Беспорядок этого собрания вызвал насмешки и дал повод сторонницам допущения в ферейн мужчин возобновить свое предложение. Но остальные упорствовали. Тогда те объявили, что выходят из ферейна. Это был уже раскол; он предвещал конец нашему начинанию.
Действительно, после этого общих собраний больше не было. Так после пяти-шестинедельного существования женский ферейн тихо скончался; никто этого и не заметил.
3. ФРИЧИ
Еще в прежней библиотеке происходили постоянно разные сборы: на стачки рабочих, на коммунаров, на русских эмигрантов, на революцию в Испании 29 и т. п. Большинство новичков давало деньги, не понимая хорошенько для чего, но постоянно повторяющиеся обращения вызывали наконец вопросы, на которые следовали объяснения. На стенах читальни часто виднелись объявления о сходках рабочих, о лекциях для рабочих и т. п. Надо было быть совсем слепым и глухим, чтобы не заинтересоваться; начались посещения рабочих совещаний, банкетов в честь Коммуны, собраний швейцарских рабочих союзов и секций Интернационала. Интерес к изучению социализма, как теоретического, так и практического, как он выражался в организации рабочих, достиг сильной степени. Для удовлетворения такой потребности сложились отдельные кружки. Одним из таких кружков был кружок "Фричей", названный так по имени хозяйки дома, в котором жило большинство его членов; в него входило человек 12, все женщины; большинство судилось потом по "процессу 50-ти". Кружок ставил задачей: 1) изучение развития социалистических идей начиная с Томаса Мора до последнего времени; сюда входили Фурье, С.-Симон, Кабэ, Луи Блан, Прудон, Лассаль; 2) изучение политической экономии; 3) изучение народных движений и революций; 4) ознакомление с практической постановкой {119} рабочего вопроса на Западе; изучение английских тред-юнионов, истории Интернационала, истории Всеобщего германского рабочего союза30, основанного Фердинандом Лассалем, и пр.
Насколько серьезно было отношение ко всем этим вопросам, показывает то, что на осуществление этой программы было употреблено два года систематического чтения и занятий.
Можно подумать, что общественные затеи и масса возникших вопросов, настоятельно требовавших разрешения, совершенно изгнали изучение специальности. Ничуть не бывало: это было время гармонического увлечения наукой, литературой и жизнью. Мы чрезвычайно дорожили лекциями анатомии, в особенности занятиями в анатомическом театре; лекции зоологии профессора Фрея возбуждали большой интерес; тот же профессор не мог нахвалиться способностями студенток к практическим занятиям гистологией, которую он читал. Конечно, мы не пропускали ни одной лекции по физиологии, которые читал известный профессор Германн, долго противившийся допущению женщин в Цюрихский университет. Аудитории оставались пустыми только у профессоров химии и минералогии, лекции которых были скучны и давали меньше, чем книга; зато химическая лаборатория была переполнена. В общем, студентки занимались усерднее, чем мужской персонал университета.

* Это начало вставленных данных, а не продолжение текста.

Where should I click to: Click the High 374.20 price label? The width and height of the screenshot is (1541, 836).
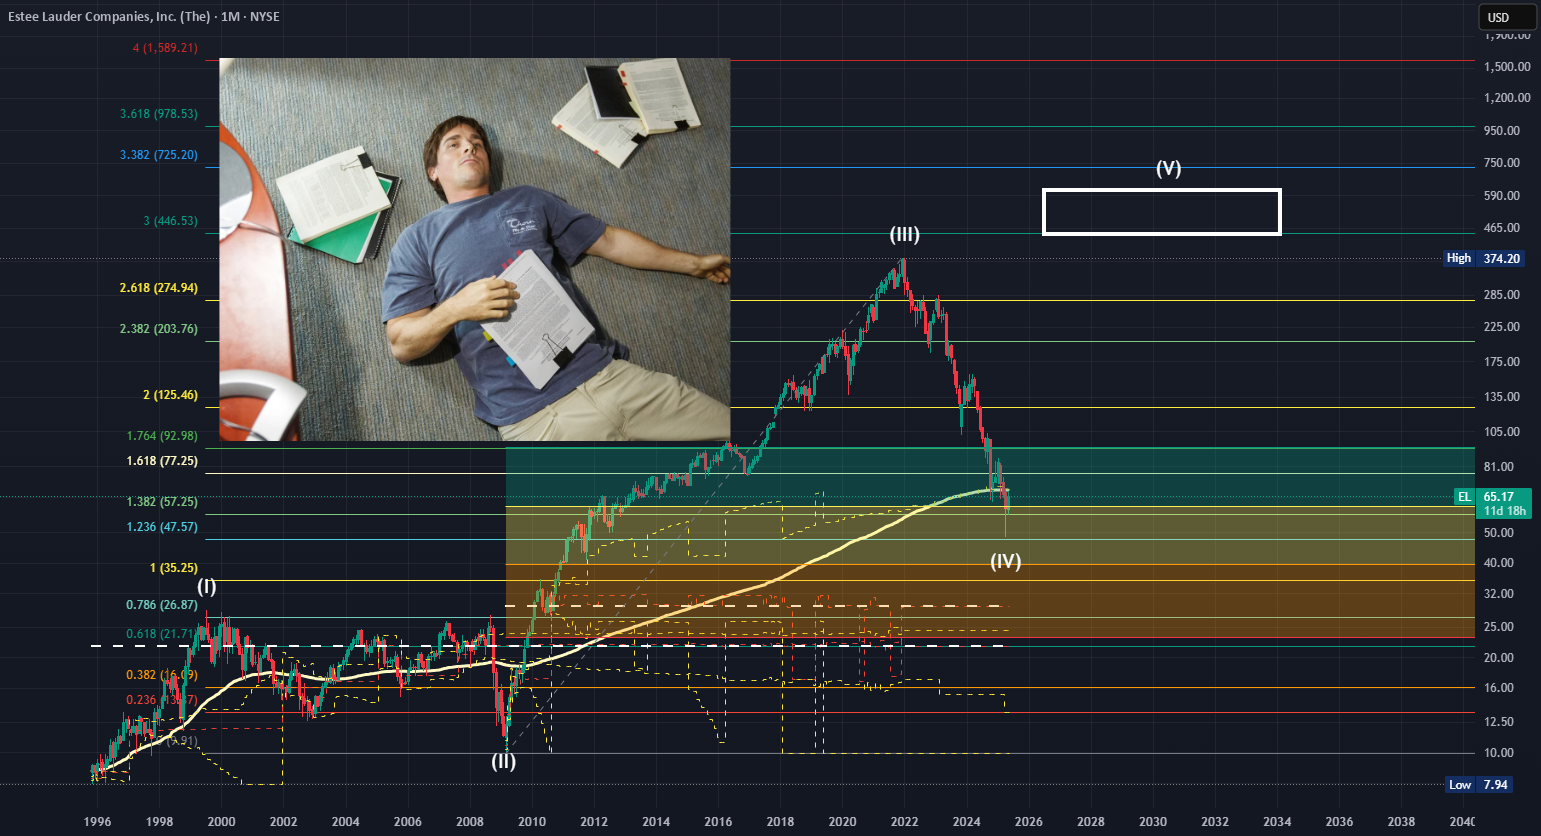pyautogui.click(x=1484, y=258)
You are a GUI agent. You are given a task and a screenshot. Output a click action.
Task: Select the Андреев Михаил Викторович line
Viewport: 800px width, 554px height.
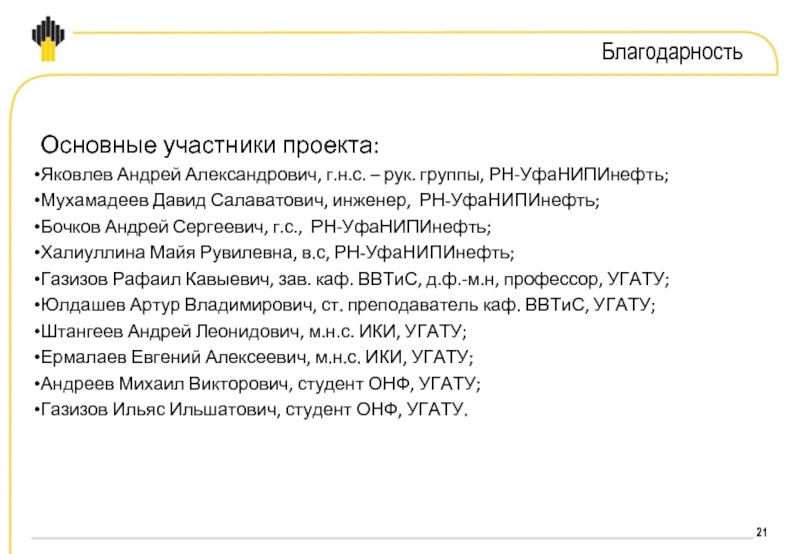pos(258,384)
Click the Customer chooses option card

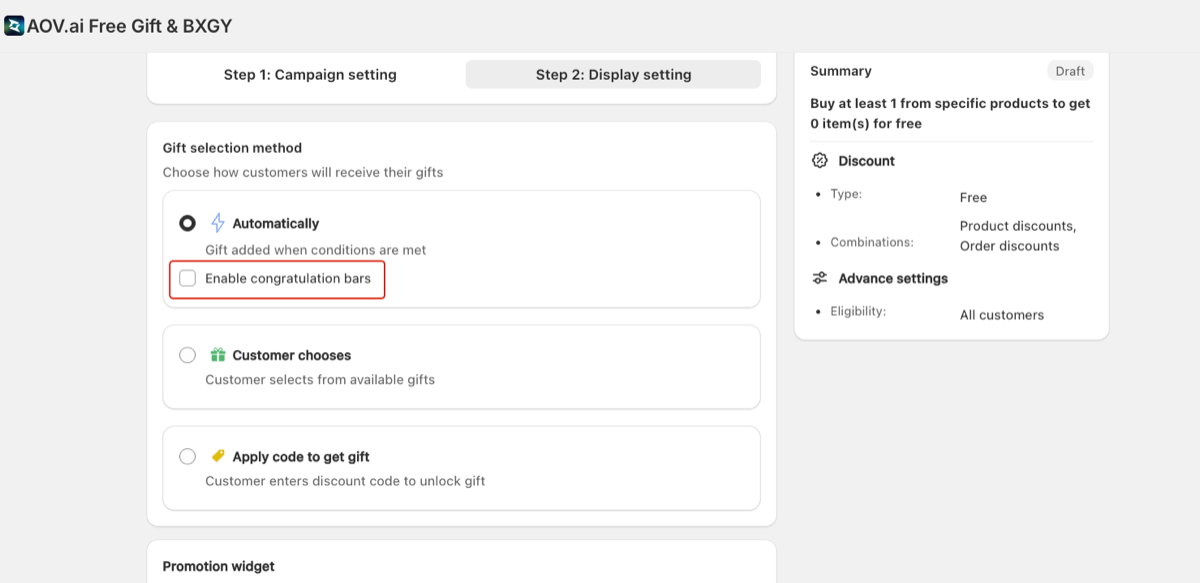coord(461,367)
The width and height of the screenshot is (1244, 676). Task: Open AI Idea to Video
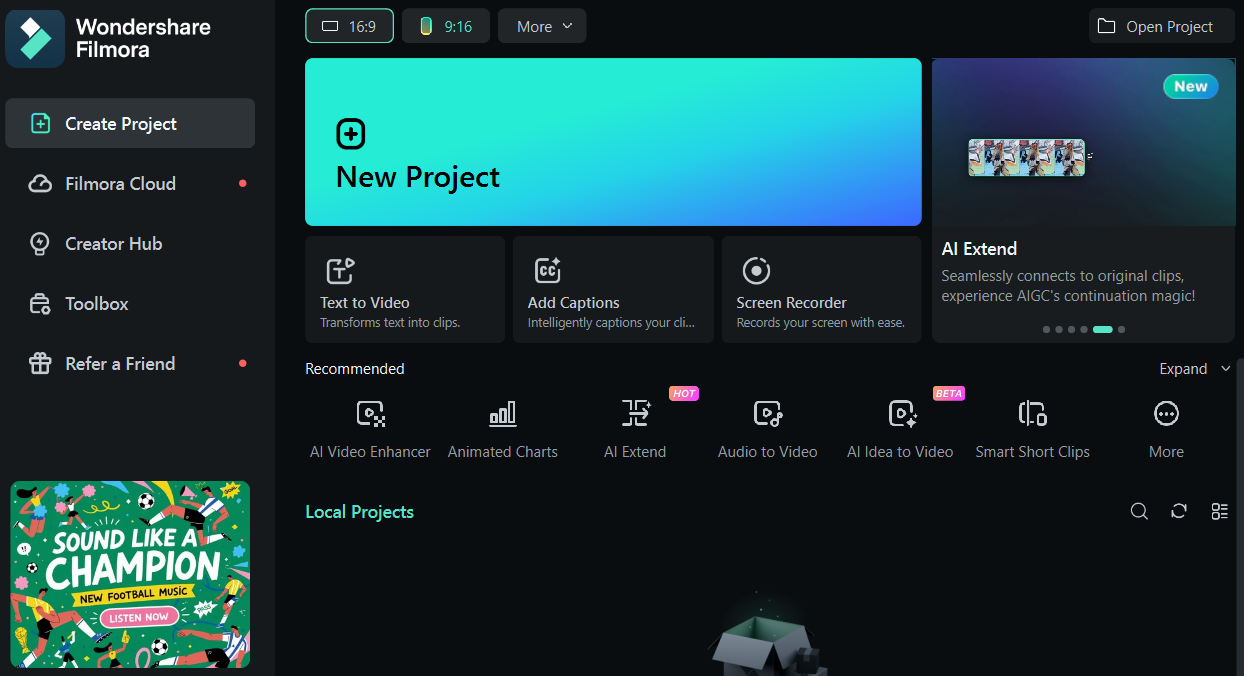pyautogui.click(x=900, y=430)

В самый разгар цюрихской жизни, летом 1873 года, вышел правительственный указ31, приказывавший студенткам оставить Цюрихский университет под угрозой в случае ослушания не допускать к экзаменам в России. Все были поражены неожиданностью этого распоряжения. В мотивировке указа упоминалось увлечение социалистическими идеями, но, кроме того, был пункт, который задевал в высшей степени всех женщин; этот пункт гласил, что под покровом занятий наукой русские женщины едут за границу, чтобы беспрепятственно предаваться утехам "свободной любви". Клевета была наглая; она повела к тому, что иные иностранцы стали смотреть на нас, как на женщин легкого поведения.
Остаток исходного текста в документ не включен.